一話完結型で、各々のストーリーは短くてとても読みやすいと思います。
また、岡田さんが読者の心に残るようにと、実際に使用された英語表現を紹介しており、それも簡潔で覚えやすくていいです。
英語を勉強している人にとっては、その言い回しが役立つかもしれません。
このエッセイで何より心惹かれるのは、著者や他の登場人物の小さくも温かい日常のやりとり。
都会のニューヨークでも、人はふれあいを求めており、どんな小さなことでも、人との心のふれあいには幸せな瞬間が隠れているということを思い出させてくれます。

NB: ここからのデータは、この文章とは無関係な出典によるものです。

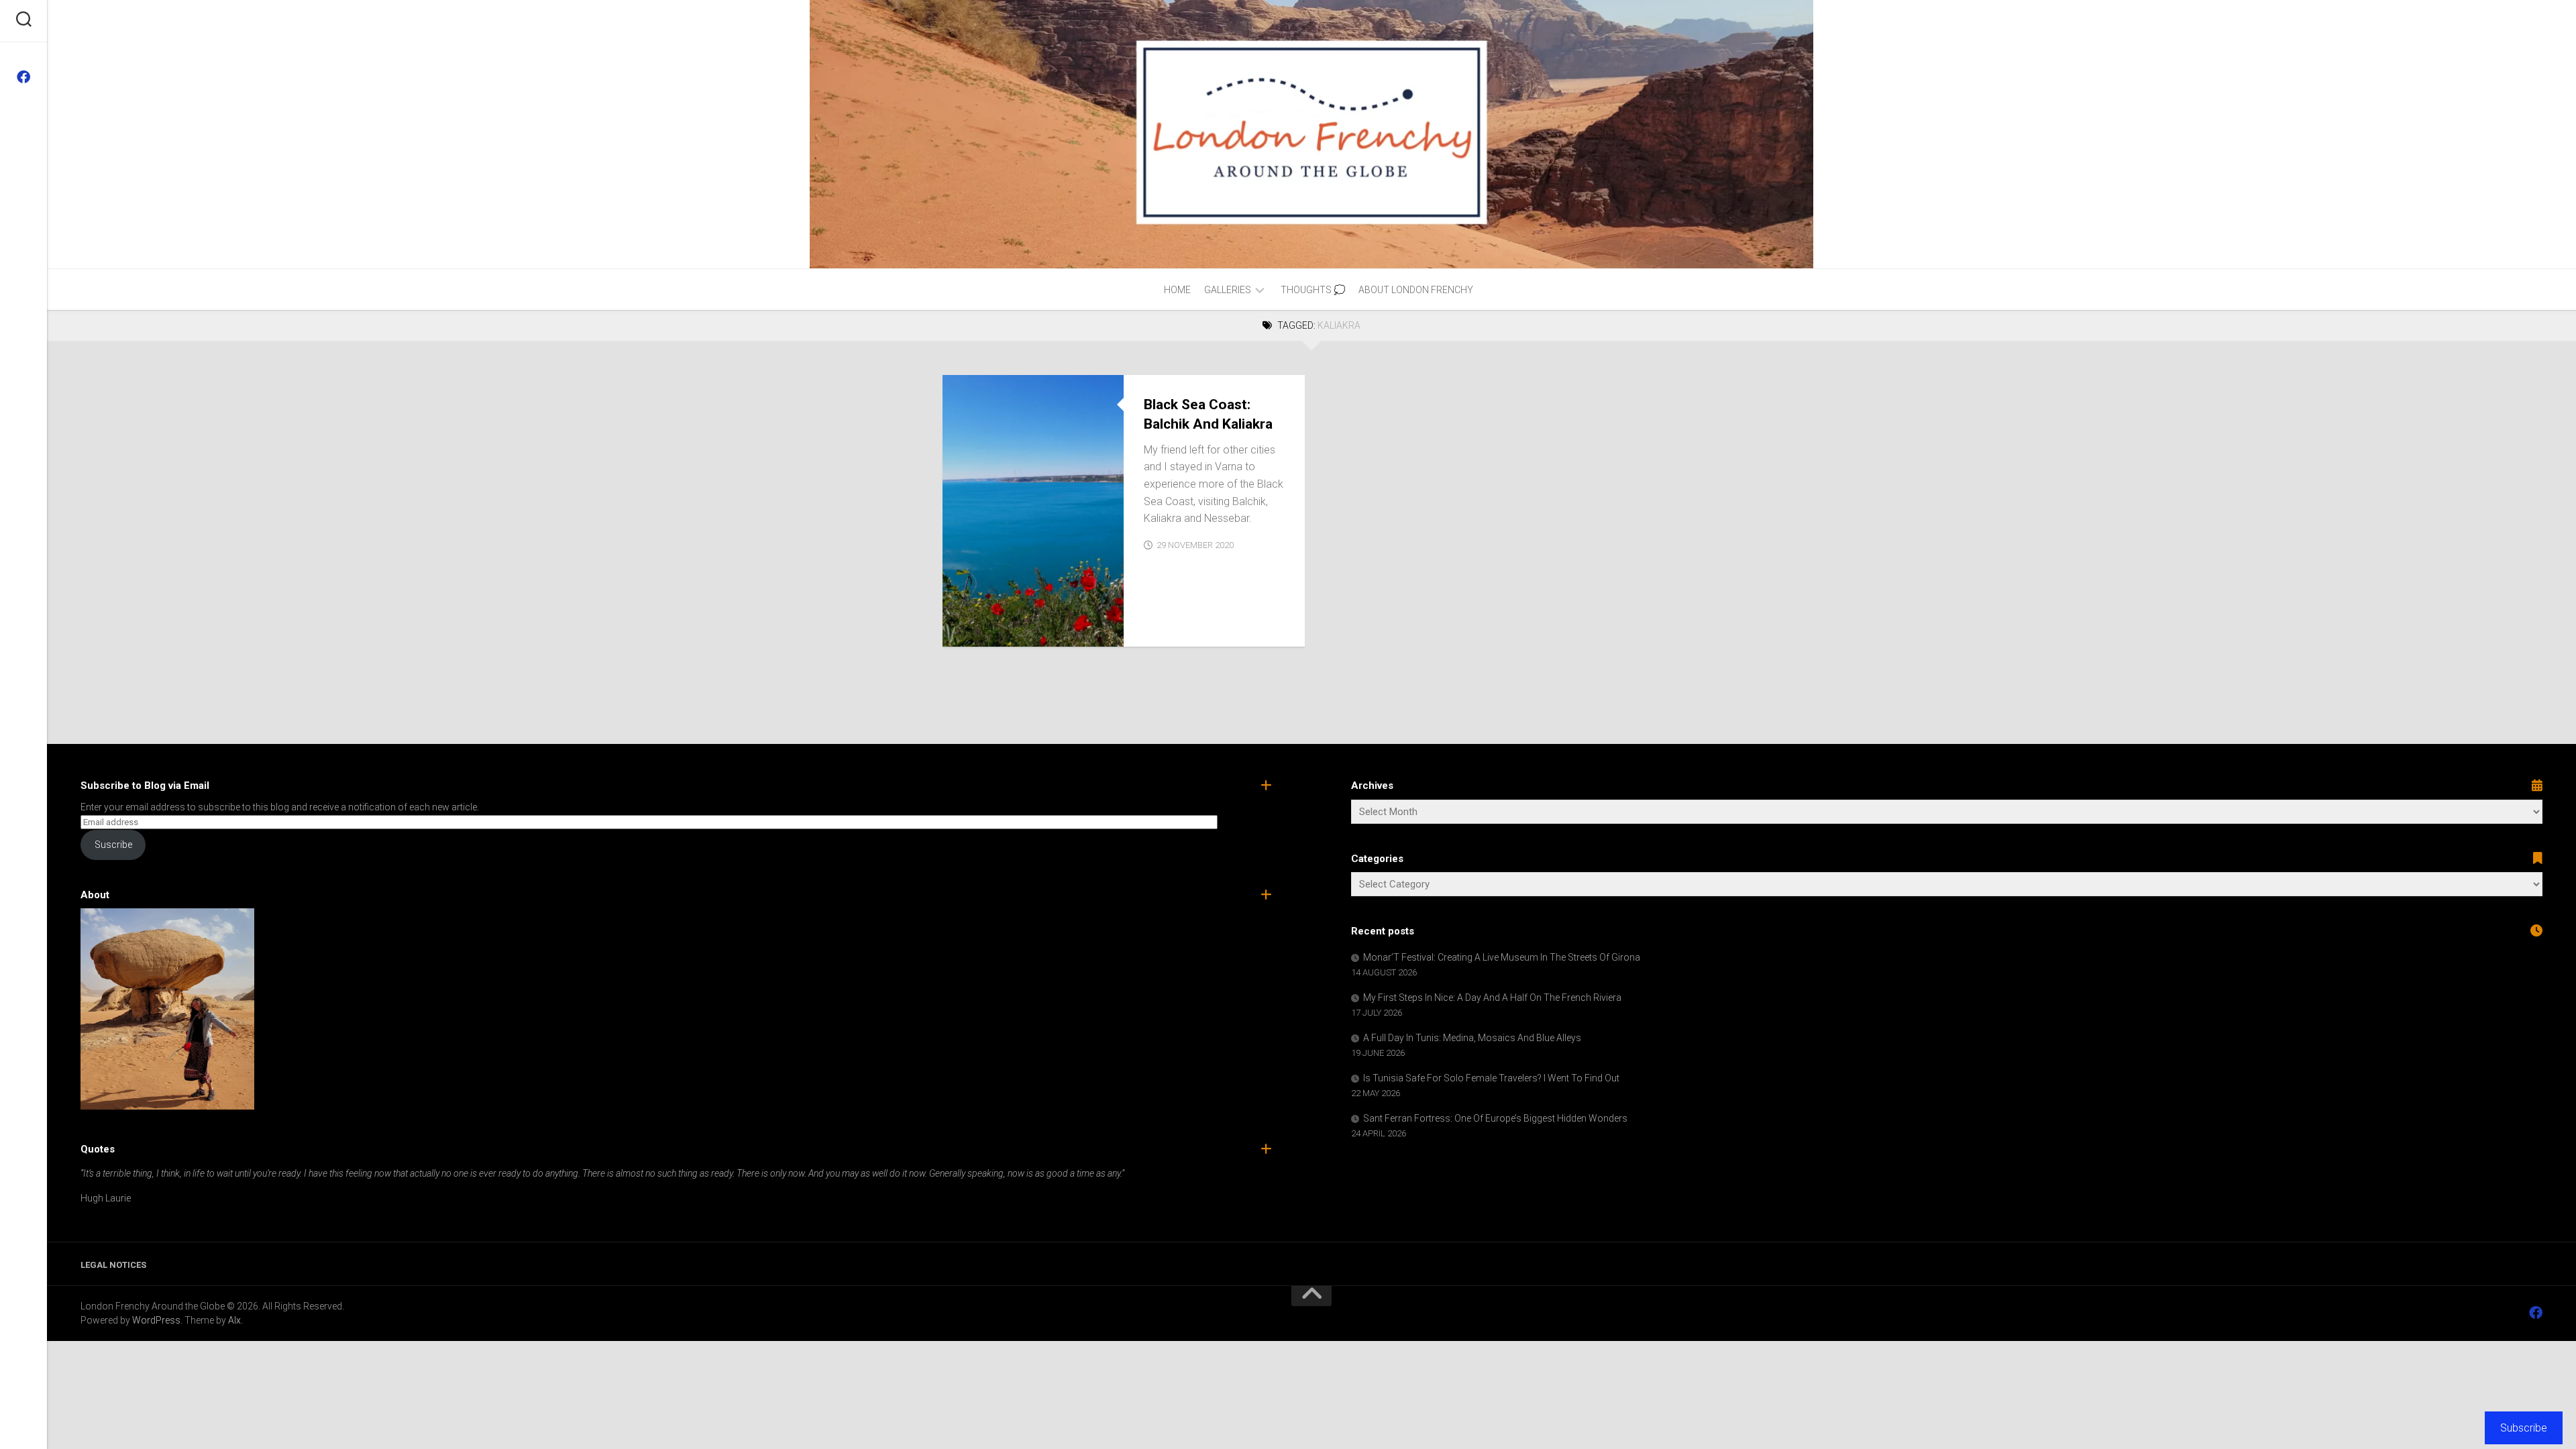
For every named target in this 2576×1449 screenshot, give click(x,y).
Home (1177, 289)
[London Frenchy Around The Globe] (23, 77)
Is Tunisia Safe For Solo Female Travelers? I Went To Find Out (1491, 1078)
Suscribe (113, 844)
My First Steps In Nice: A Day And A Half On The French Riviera (1492, 997)
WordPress (156, 1320)
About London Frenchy (1415, 289)
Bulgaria (975, 632)
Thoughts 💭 (1313, 289)
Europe (1020, 632)
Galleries (1227, 289)
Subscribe (2523, 1427)
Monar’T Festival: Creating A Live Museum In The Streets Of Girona (1501, 957)
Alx (234, 1320)
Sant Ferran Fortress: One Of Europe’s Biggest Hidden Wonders (1495, 1118)
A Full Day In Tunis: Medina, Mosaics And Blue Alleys (1472, 1037)
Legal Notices (113, 1265)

このエッセイには、様々な国籍や人種の人々が登場し、ユーモアや、時には涙を交えて自分の人生や意見を語るのも、魅力の一つでしょう。
アメリカ社会が堅苦しくなく分かりやすいように描かれているのもよいです。
読み終える頃には、著者を始め全ての話に出てくる人物を愛おしく思い、次第に自分も感情移入し、ほっとしたような気持になります。
現在はインターネットなどのテクノロジーが発達したため、人との直接の交流がより大事に感じられますが、このエッセイを読めばきっと誰かと会い、話をしたくなります。
そして、暗いニュースも多い世の中ですが、人を信じて助けてあげたいと思うはずです。
行き詰ったりストレスを感じたりしている時に、自分の手元に置いておきたい一冊。